PROBLEM> Return the lines below that contain the word "computer".

DATA LISTING>
□ □ □ □ □ □ □
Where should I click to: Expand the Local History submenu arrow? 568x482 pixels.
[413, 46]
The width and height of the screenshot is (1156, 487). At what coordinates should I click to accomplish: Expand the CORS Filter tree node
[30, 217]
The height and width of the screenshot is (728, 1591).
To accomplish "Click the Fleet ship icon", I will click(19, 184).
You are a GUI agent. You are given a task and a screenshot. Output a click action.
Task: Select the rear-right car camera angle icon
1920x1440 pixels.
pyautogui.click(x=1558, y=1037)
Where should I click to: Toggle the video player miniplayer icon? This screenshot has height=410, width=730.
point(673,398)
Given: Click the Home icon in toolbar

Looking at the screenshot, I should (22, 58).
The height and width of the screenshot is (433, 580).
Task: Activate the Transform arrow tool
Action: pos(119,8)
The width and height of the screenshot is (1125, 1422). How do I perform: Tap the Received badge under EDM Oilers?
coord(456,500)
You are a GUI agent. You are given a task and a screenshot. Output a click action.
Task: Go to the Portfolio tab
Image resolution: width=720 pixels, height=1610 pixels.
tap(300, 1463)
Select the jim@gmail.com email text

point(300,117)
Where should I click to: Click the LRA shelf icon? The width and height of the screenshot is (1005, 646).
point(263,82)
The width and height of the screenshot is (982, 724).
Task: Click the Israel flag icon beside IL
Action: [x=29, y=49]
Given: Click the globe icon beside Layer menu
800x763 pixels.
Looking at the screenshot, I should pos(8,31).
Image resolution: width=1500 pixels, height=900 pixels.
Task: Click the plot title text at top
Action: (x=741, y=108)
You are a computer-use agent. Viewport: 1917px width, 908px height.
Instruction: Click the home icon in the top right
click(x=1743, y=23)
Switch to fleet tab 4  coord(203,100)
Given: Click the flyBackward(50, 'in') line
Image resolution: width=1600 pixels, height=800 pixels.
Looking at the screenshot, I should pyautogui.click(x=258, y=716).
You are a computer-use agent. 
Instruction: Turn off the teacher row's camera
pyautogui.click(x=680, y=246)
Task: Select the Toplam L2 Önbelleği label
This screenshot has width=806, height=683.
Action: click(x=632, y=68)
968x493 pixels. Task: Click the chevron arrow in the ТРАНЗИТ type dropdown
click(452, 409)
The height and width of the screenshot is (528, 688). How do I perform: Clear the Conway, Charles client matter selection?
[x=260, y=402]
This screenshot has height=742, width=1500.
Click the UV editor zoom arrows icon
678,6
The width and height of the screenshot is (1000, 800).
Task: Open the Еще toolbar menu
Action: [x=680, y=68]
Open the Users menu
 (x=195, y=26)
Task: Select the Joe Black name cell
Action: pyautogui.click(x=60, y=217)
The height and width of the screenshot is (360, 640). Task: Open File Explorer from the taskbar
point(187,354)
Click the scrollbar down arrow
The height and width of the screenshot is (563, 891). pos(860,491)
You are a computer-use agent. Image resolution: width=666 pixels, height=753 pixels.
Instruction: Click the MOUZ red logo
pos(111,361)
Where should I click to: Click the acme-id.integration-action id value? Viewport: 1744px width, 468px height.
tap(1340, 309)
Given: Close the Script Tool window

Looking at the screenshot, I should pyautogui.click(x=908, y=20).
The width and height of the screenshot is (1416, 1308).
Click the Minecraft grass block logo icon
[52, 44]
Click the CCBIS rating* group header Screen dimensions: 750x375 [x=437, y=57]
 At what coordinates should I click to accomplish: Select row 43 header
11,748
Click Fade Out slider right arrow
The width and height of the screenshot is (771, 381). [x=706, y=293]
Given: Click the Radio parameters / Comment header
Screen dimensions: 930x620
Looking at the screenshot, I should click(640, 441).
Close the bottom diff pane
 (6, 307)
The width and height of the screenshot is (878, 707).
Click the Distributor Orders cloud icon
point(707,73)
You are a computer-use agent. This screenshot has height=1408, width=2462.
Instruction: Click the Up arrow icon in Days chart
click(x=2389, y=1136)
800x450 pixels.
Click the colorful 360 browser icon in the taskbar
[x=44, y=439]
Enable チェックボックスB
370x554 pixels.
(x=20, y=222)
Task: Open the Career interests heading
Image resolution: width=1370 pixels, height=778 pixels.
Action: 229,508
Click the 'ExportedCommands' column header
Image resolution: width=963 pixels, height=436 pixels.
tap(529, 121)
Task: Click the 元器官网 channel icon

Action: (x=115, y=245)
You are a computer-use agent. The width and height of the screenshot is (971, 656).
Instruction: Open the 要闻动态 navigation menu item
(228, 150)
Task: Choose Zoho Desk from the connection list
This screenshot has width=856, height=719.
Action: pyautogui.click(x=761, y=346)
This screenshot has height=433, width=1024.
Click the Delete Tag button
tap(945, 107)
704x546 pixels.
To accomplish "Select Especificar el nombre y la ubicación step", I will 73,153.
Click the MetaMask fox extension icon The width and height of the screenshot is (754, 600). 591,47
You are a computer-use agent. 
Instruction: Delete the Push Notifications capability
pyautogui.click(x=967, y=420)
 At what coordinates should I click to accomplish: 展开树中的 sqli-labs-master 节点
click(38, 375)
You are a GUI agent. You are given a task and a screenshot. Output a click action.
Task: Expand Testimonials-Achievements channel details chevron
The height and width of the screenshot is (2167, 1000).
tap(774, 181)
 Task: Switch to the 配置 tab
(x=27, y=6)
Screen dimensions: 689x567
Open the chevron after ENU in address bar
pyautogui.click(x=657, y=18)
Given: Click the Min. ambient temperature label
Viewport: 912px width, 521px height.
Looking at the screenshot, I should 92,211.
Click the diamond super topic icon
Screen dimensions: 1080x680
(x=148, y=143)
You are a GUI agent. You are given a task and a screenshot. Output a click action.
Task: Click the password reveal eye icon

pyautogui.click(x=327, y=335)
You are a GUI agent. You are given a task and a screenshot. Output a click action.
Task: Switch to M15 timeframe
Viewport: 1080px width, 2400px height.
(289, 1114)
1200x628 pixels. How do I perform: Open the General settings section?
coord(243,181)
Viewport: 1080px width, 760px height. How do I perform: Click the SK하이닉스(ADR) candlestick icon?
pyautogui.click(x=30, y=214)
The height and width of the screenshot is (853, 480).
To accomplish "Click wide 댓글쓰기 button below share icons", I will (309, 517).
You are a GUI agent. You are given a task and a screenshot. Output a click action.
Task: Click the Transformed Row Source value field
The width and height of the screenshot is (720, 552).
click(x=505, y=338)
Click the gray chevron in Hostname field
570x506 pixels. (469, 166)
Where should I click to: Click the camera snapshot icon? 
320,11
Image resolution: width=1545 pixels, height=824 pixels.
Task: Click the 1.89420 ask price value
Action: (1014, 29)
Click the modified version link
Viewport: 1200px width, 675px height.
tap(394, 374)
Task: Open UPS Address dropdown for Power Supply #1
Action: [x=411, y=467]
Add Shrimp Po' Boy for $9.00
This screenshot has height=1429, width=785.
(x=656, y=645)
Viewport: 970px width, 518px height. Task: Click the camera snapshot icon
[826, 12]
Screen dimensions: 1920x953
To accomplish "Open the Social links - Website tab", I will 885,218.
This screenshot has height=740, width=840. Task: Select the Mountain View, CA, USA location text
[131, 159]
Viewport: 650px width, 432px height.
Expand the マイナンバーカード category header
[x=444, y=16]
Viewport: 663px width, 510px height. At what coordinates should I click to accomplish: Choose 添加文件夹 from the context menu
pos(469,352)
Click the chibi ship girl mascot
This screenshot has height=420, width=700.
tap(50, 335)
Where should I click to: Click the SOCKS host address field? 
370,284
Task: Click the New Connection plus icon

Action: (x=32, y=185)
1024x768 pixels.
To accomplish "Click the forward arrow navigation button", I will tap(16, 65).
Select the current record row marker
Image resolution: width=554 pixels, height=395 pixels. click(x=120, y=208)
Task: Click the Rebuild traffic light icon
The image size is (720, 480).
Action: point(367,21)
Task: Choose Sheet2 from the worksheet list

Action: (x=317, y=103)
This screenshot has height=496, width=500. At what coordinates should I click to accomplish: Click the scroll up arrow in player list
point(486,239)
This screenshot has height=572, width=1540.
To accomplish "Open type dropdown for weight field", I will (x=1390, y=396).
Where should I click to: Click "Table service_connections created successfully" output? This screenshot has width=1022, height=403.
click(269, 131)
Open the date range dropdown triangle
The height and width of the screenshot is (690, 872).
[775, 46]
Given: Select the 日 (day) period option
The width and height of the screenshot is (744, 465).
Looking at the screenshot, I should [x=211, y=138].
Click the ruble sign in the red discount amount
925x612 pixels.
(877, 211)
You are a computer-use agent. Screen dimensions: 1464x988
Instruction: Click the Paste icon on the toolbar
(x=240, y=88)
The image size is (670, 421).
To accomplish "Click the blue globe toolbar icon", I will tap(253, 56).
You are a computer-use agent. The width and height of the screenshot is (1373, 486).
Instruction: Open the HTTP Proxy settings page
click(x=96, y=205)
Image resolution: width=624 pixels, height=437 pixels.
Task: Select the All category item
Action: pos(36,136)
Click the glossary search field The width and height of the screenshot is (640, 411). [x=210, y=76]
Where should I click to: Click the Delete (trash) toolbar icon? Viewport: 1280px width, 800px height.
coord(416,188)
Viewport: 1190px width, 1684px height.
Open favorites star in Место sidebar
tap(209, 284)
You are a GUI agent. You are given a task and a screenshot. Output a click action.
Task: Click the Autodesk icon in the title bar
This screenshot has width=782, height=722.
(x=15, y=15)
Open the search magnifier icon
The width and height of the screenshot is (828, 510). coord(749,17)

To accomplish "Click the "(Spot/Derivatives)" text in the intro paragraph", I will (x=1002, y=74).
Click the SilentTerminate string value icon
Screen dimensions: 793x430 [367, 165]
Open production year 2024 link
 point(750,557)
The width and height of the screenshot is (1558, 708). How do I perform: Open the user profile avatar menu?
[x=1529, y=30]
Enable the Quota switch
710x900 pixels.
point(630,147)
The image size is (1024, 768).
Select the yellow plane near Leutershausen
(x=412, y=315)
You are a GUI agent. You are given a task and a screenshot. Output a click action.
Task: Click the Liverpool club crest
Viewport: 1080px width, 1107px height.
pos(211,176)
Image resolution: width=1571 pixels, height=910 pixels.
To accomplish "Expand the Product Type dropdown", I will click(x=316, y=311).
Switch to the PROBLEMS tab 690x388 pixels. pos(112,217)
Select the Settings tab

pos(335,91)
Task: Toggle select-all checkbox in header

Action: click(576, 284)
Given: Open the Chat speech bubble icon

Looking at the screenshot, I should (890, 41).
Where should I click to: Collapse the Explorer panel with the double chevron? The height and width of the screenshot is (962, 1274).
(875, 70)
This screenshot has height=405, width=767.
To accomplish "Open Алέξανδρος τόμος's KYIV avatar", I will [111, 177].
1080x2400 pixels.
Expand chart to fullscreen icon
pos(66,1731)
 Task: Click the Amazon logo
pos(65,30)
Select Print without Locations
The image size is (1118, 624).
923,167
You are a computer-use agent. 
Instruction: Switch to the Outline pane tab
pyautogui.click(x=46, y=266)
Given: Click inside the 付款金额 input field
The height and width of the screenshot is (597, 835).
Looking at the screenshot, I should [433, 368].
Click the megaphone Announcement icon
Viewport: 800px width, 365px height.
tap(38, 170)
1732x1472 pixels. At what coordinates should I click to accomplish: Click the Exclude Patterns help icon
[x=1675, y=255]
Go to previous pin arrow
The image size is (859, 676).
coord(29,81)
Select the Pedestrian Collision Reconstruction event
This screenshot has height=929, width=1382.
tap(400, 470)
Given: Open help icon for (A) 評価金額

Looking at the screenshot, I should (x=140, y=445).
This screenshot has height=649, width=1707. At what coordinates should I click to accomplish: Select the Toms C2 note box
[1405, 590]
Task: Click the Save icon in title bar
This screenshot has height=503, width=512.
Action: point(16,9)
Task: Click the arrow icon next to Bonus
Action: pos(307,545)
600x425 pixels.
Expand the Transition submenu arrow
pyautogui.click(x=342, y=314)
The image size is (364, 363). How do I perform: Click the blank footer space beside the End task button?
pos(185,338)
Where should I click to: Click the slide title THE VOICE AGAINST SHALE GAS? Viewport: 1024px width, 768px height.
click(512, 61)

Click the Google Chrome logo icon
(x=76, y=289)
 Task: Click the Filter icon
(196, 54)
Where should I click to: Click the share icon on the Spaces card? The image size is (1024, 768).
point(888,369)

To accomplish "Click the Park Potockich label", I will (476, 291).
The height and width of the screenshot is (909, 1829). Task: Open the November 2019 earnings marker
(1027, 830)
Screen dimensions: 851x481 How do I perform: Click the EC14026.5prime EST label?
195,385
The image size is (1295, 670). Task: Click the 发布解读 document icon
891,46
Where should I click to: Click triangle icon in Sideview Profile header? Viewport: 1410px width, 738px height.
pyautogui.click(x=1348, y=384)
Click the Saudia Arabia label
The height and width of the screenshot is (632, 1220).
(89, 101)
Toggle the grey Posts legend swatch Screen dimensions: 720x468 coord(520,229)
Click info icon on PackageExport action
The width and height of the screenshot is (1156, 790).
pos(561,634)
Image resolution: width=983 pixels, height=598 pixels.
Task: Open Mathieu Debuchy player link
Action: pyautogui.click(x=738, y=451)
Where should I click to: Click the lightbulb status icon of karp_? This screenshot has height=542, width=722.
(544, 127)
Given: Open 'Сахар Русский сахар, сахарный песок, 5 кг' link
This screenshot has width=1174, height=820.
□ □ □ □ □ □ □
ANSWER BOX>
You are a computer-use agent. Viewport: 1917px width, 908px height.
You are a computer-use agent. 
You are a computer-use agent. Image resolution: width=666 pixels, height=753 pixels.
You are a computer-use agent. This screenshot has height=1408, width=2462.
You are a computer-use agent. The width and height of the screenshot is (971, 656).
You are a computer-use agent. 
You are a computer-use agent. Screen dimensions: 1464x988
You are a computer-use agent. The width and height of the screenshot is (1373, 486).
You are a computer-use agent. 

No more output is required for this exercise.